GOAL OF THE EXERCISE:
All the data below needs to be retyped exactly as shown.

[Stored data]
=== Begin Enclosure ===
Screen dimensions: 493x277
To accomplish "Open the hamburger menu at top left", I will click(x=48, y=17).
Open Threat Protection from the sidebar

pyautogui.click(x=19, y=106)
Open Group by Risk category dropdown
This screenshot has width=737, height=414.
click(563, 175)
=== End Enclosure ===
WRITTEN RESPONSE:
Screen dimensions: 493x277
To accomplish "Open the hamburger menu at top left", I will click(x=48, y=17).
Open Threat Protection from the sidebar

pyautogui.click(x=19, y=106)
Open Group by Risk category dropdown
This screenshot has width=737, height=414.
click(563, 175)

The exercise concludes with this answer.